Harris, who missed most of the FSU game with concussion-like symptoms (his status for tonight’s game wasn’t known at press time), suggested following the loss at Tennessee that perhaps the Cavaliers had paid too much attention to all their preseason hoopla that declared them one of the nation’s top 25 teams, one of the ACC’s best four.
“We haven’t done anything,” Harris said.
If the Cavaliers find a way to successfully defend home court tonight against Wake, then UVa will have at least taken a giant step in the right direction. Beating FSU anywhere this season is something to feel good about, but only if Virginia can follow it up with a win over the Deacons, fresh off a win over nemesis North Carolina.
Wake has its own demons to deal with. Last year the Deacs were Oh-for-Nine on the ACC road. Didn’t scratch outside of Winston-Salem.
“We need to find a way to break the ice,” Wake coach Jeff Bzdelik said this week.
Bennett’s task is to make sure JPJ is frozen solid.
Virginia learned its lesson in the Volunteer State. The Cavaliers found out what happens when they’re not locked in, when they forget the Bennett disciplines.
“We were sort of wandering aimlessly,” Bennett remarked about that night.
It was the second-worst performance this columnist had personally witnessed by a Virginia basketball team during my three decades of covering the program. The worst? Oh, that’s an easy one.
Puerto Rico, still words that cause Dave Leitao to shiver. It was the San Juan Shootout in December of 2006. A 6-1 UVa team arrived in the Carribean expecting to walk through a not-so-tough field.
Instead, it was like someone put a voodoo curse on the Cavaliers. They lost to Appalachian State, were blown out by Utah and had to stage a dramatic comeback to narrowly escape a third straight tropical loss at the hands of the Division III Tarzans of Puerto Rico-Mayaguez.
I will never forget walking outside of the shoddy old arena in a neighboring town and seeing Leitao sitting alone on some concrete steps, his head between his legs, searching for answers.
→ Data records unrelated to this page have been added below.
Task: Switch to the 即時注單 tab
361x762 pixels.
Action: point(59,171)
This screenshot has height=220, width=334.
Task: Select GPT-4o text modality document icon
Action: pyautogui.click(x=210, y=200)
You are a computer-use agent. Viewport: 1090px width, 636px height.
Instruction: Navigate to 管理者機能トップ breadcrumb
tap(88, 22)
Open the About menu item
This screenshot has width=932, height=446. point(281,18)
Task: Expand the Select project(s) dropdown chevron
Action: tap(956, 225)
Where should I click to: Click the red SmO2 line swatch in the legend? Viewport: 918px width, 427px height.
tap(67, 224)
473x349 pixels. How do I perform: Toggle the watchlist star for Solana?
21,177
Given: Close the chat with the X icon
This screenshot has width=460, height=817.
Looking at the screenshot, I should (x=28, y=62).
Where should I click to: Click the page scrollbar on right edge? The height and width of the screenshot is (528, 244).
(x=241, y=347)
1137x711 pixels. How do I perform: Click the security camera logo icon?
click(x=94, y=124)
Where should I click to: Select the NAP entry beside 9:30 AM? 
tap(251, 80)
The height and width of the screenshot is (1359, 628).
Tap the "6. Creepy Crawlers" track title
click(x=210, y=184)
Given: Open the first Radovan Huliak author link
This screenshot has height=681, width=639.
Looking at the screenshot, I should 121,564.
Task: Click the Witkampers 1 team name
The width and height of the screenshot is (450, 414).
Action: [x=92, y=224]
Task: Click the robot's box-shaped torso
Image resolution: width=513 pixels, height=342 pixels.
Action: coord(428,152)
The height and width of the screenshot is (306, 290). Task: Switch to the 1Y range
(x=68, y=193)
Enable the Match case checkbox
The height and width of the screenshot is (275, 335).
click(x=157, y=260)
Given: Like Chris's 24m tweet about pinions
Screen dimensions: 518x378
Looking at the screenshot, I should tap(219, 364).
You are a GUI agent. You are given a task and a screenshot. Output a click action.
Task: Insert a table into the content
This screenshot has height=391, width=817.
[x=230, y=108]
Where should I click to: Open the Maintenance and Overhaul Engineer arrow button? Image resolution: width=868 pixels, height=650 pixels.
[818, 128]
His team looked like it would have rather been anyplace else in the world rather than on a basketball court for those three days. To say that Leitao was a little irritated would be the understatement of the century.
Most every Wahoo couldn’t believe what they had seen, somewhat similar to the Tennessee game last week when many a Cavalier fans was so discouraged, they cashed in their “Jump off the bandwagon cards” immediately afterward.
What I remembered was, that as bad as that UVa team performed in San Juan, it went on to win 14 of its next 21 games, tied for the ACC regular season championship and made it to the NCAA Tournament. Anyone who had been in Puerto Rico on that trip would have had a hard time swallowing the idea that team would make it to the Big Dance.
Maybe, just maybe, that dose of humility was what this Virginia team needed. It’s easier for a coach to get his team’s attention after a good, old-fashioned butt whooping.
Bennett said that sometimes a coach learns more about a team after its hardest losses.
Legendary Terry Holland used to say that sometimes you had to hit rock bottom before you could start climbing toward the top.
The Cavaliers tasted rock bottom and didn’t like the flavor. They can help themselves tremendously against a team they’ve only beaten once in the last nine tries, if they can freeze out the Deacs tonight.